The Australian Interactive Media Industry Association (AIMIA) has launched guidelines for advertising on mobile phones, to head off problems for an industry that is expected to be worth $1.3 billion by 2010.
Spam is shaping up as a problem for the industry regulator and advertisers. Three companies have been fined in the past two months, according to a report in The Australian Financial Review. Last year the Australian Communications and Media Authority received 506 complaints related to mobiles.
The AIMIA guidelines aim to ensure uniformity in the creation and size of display of ads for mobile phones.

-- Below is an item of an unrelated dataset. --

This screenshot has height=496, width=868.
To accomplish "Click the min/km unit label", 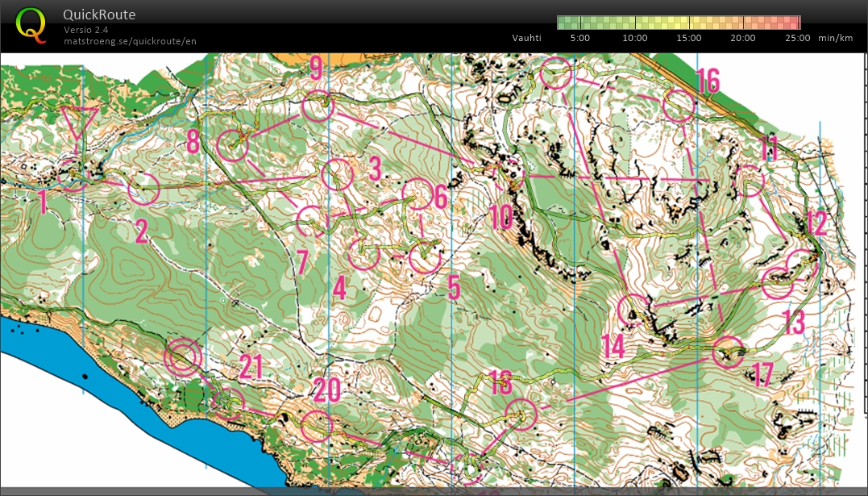I will point(835,38).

The Mobile Premium Services Industry Code, which came into effect last December, prohibits mobile spam. Mobile operators have launched their own crackdown, dropping content or fining service providers who break the new rules.

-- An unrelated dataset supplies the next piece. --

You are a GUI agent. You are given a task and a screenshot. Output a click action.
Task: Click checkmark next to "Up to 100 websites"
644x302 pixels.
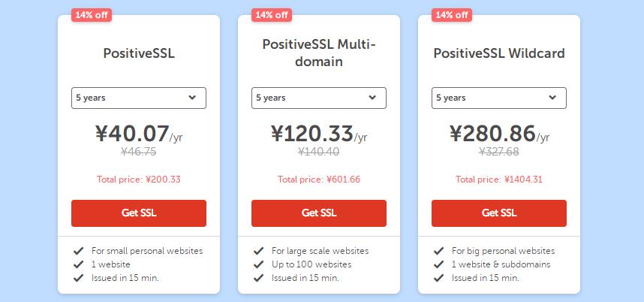(x=258, y=264)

Next week, world leaders will gather in Sydney for the Asia Pacific Economic Co-operation summit to discuss the possibility of expanding or merging existing free trade agreements to form the basis of an APEC-wide free trade area.

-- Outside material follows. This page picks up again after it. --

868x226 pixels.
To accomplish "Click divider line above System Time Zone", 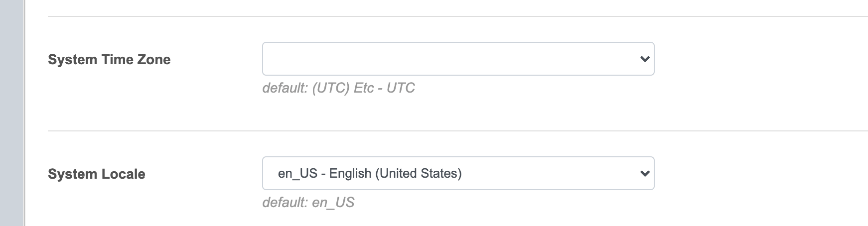I will pos(448,16).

The possibility is gaining traction because the World Trade Organisation Doha talks hit a brick wall in June when the US and EU refused to cut farm tariffs and subsidies until developing countries such as India opened their markets to manufactured goods and services.
Coates Hire has reported an 8% fall in annual profit, and says it has rejected approaches for taking over the company. Australia’s largest equipment hire firm also said it expects earnings this financial year will be about 15% above last year. Coates made a net profit of $92.38 million in 2006/07, down from $100.04 million in the previous year.
Six PricewaterhouseCoopers partners have declined to be represented by the firm’s lawyers in its defence against a $10 million claim for sexual harassment and discrimination from former partner Christina Rich.
Rich, who earned more than $900,000 a year as an expert in international transfer pricing, claims there was a culture of sexual harassment and victimisation at PwC. PwC has denied the claims.
The fact that the six partners do not wish to be represented by the firm’s lawyers, Mallesons Stephen Jaques, has caused speculation that they might give evidence against the global accounting giant in the case.